> **Extracted text**
Organized Fraud Rings Prey on Wireless Carriers

by Stephen Coggeshall

Stephen Coggeshall

This post is the first in a three-part series on fraud techniques used to target wireless carries. The data collected and analyzed by ID Analytics has given us unique insight into how this type of fraud is planned and perpetrated.

In the wireless industry, where a customer might pick up a device worth hundreds of dollars and agree to pay for it later, the problem of identity theft increases the risk of significant losses. That risk also extends to the consumer whose stolen identity is used to acquire a phone. With the amount of data we have, we can search for patterns and develop a better understanding of how the scammers are targeting the wireless companies.

Using Patterns to Find Fraud Rings

Using data from transactions deemed suspicious, our researchers identified organized groups of fraudsters who attack cellular carriers. These fraud rings often steal large numbers of phones, selling them quickly through online sites or overseas.

When thieves breach a major source of consumer data, such as a healthcare company or a retail chain, they often separate the stolen personal information into batches and sell them to the highest bidders.1 Once a fraud ring obtains a batch of this stolen data – perhaps the name, address, date of birth and Social Security numbers of hundreds of people – they use this information to place orders in person and online for new cellular service.

> **Collected data**
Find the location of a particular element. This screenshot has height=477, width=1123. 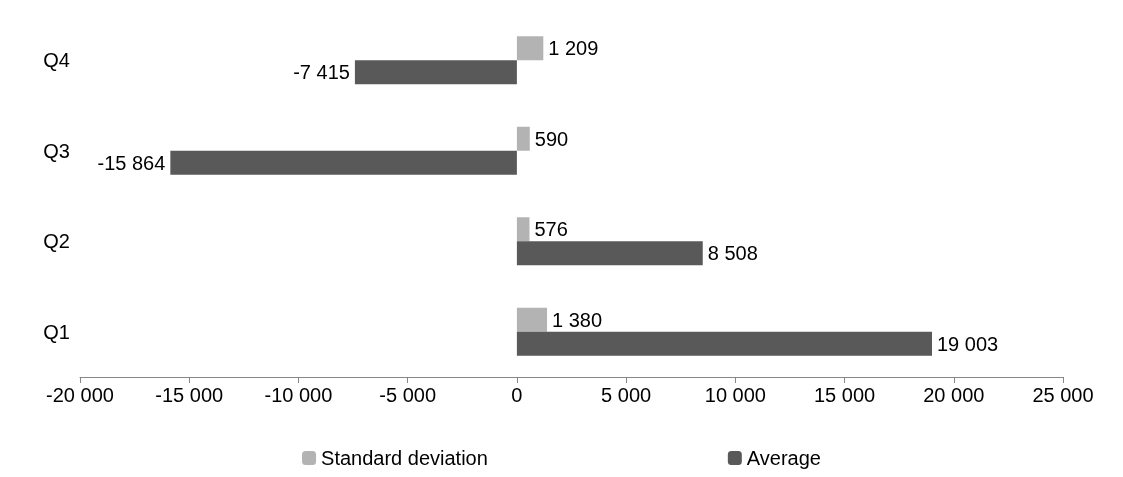

x-tick-label: 15 000 is located at coordinates (844, 395).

> **Directions**
Please carry the article on fraud rings targeting wireless carriers forward from its last sentence.

> **Result**
They’ll often use the correct name and Social Security number, which might be enough to get a transaction approved, with a new address or series of addresses, especially if the phone is to be delivered by mail.

300 Applications from One Fraud Ring

In one theft pattern detected by ID Analytics’ researchers, the identities of a number of people who had lived in Texas for years were used to buy phones in Philadelphia. It started with a slow trickle at first, with one identity used to apply for several dozen phones over a three-month period, perhaps to test the scheme. Then the activity picked up, with multiple people using multiple identities. In all, the ring applied for more than 300 fraudulent phone accounts over a 9-month period.

The patterns in the data were familiar to the fraud researchers: correct names and Social Security numbers, but incorrect dates of birth – perhaps because the date of birth was not included in the breached data. And addresses that were thousands of miles away from where those people had historically made purchases; in this case, it was a series of addresses in Philadelphia, often on the same street but with different street numbers.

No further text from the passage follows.